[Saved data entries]
-- Opening Marker --
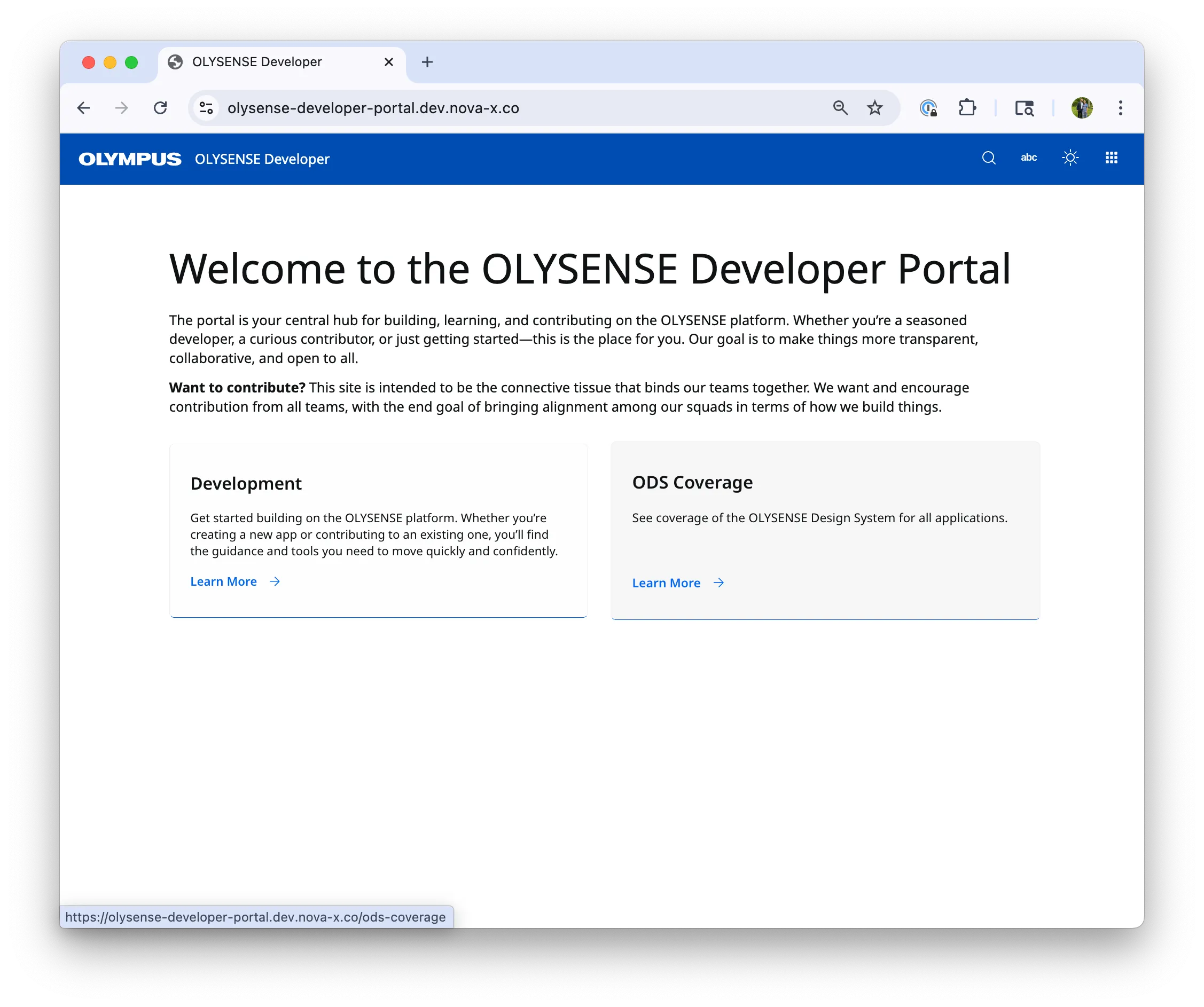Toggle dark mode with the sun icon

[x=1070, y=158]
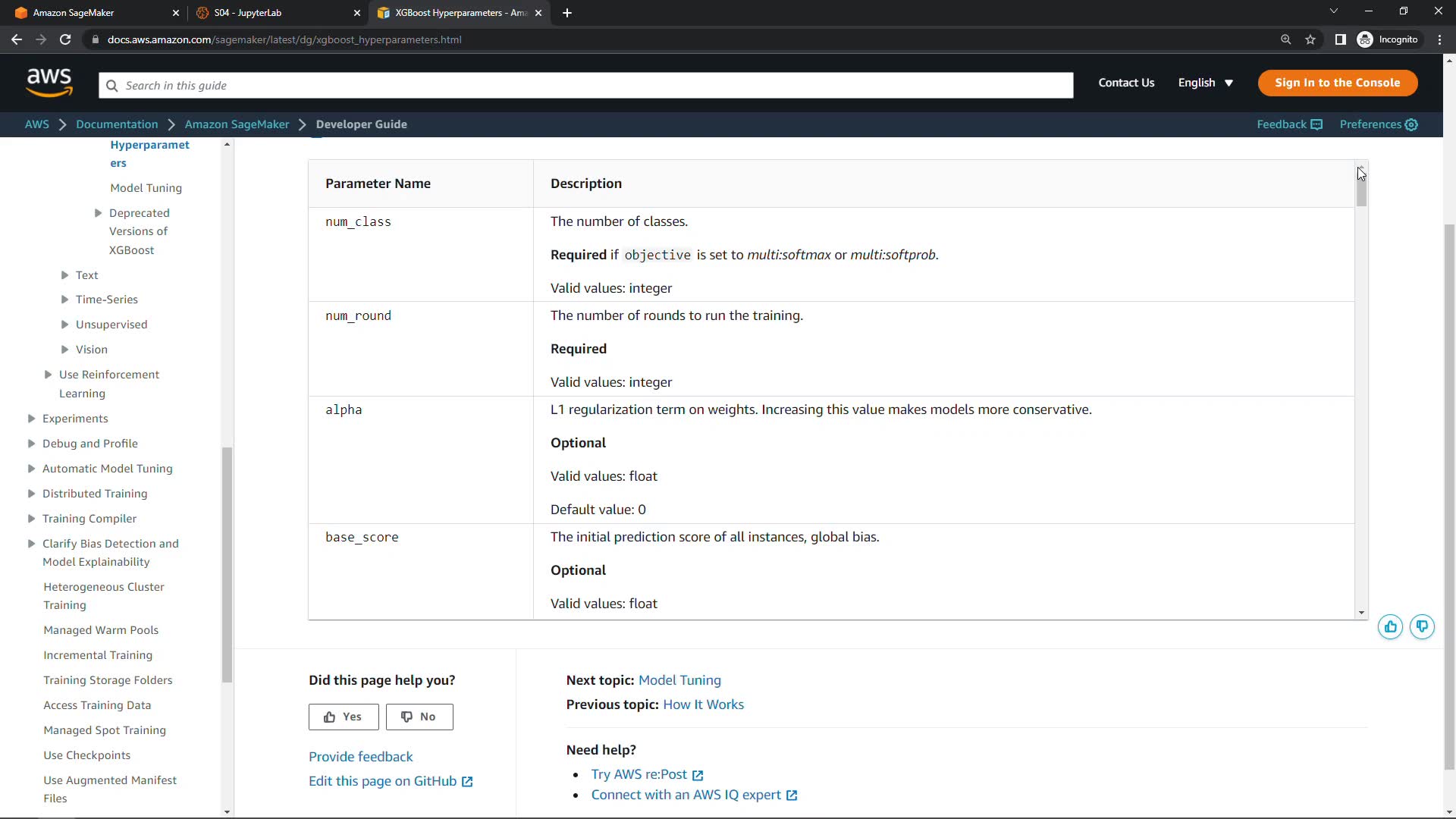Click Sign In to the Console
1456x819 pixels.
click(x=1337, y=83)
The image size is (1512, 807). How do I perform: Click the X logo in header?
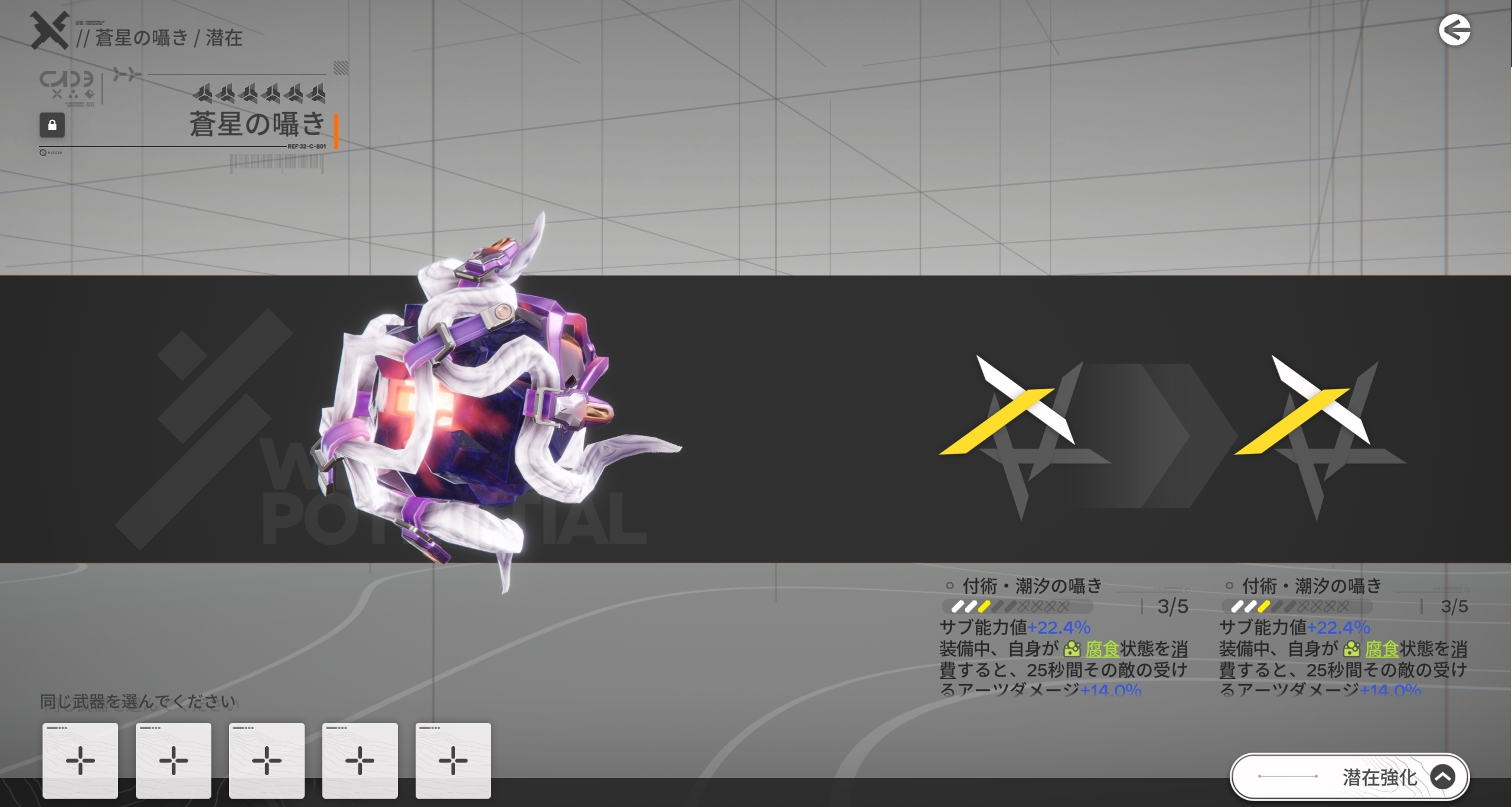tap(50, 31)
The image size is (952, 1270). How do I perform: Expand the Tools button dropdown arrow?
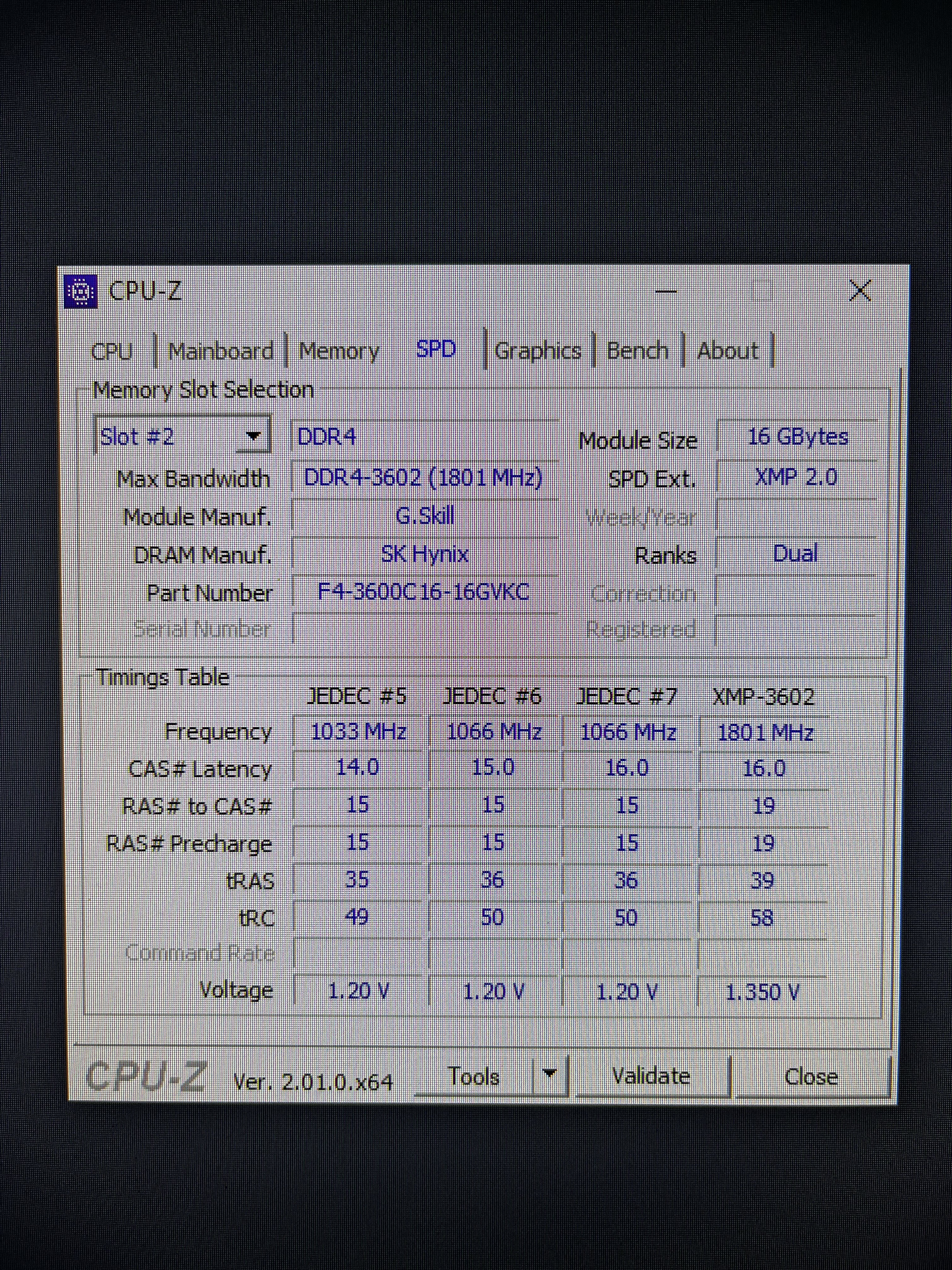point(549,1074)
-- Closing Marker --
### DIRECTIONS
In the records above, find the line with "The image size is (1512, 807)." and copy from it through the last line exactly, without the pictures.

### SOLUTION
The image size is (1512, 807). How do I perform: Click the X logo in header?
tap(50, 31)
The image size is (952, 1270). How do I perform: Expand the Tools button dropdown arrow?
point(549,1074)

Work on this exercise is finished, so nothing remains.